→ **PASSAGE TO READ**
********************
Bottom Line — Worried about being replaced? If you stack your above average skills, they’ll be worth more than the value of a single highly valued skill. Here are examples where stacked skills helped me overcome fierce competition.
Have you felt that you could be replaced? To some extent, all of us feel vulnerable. However, I’m talking about the dude that shies away from openly sharing his knowledge because he fears that another will take what he knows and become better.
It’s a zero-sum game to him. It’s either a win or a loss. If he loses, someone else gains. That’s the scarcity mindset I’m talking about.
If you take my ideas and become better — I’m happy for you and still feel secure because I operate from a skill stack.
Skill stacking is adding complementary skills to whatever you’re already skilled at. For example, let’s say you’re an engineer and you have sharp technical skills. How are your social skills? How about your presentation or writing skills? How are your persuasion skills?
A technical + social + presentation skill stack has more weight than one of these skills alone.
Of course, there are exceptions. I prefer my surgeon to have excellent technical skills and I care less for his presentation skills.
The best I could do is share what I’ve seen in my own life and where my skill stack helped me overcome competitive challenges.
Applying to a Masters Program
I finished my bachelor’s degree in Petroleum Engineering in 2008, exactly when the recession hit and job opportunities were low. I chose to continue studying and applied to a master’s program in Petroleum Engineering.
********************
→ **DATASET EXTRACT**
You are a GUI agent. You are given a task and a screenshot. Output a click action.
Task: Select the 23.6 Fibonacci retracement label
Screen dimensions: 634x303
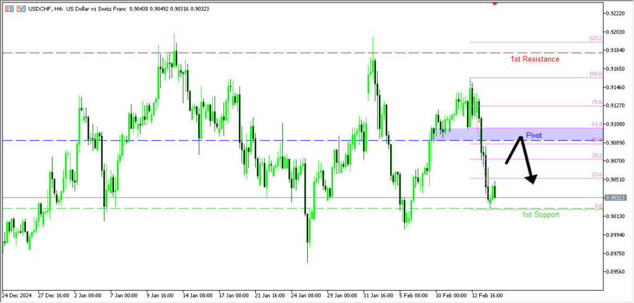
********************
→ **ABOUT THIS EXERCISE**
Check each statement against the passage on skill stacking and answer yes or no, quoting the words from the passage that decide it.
1. The author finished a bachelor's degree in Petroleum Engineering in 2008.
2. The author cares most about a surgeon's presentation skills.
3. Right after the bachelor's degree, the author took a job instead of studying further.

→ **SOLUTION TO THIS PROBLEM**
1. Yes: "I finished my bachelor’s degree in Petroleum Engineering in 2008"
2. No: "I prefer my surgeon to have excellent technical skills and I care less for his presentation skills."
3. No: "I chose to continue studying and applied to a master’s program in Petroleum Engineering."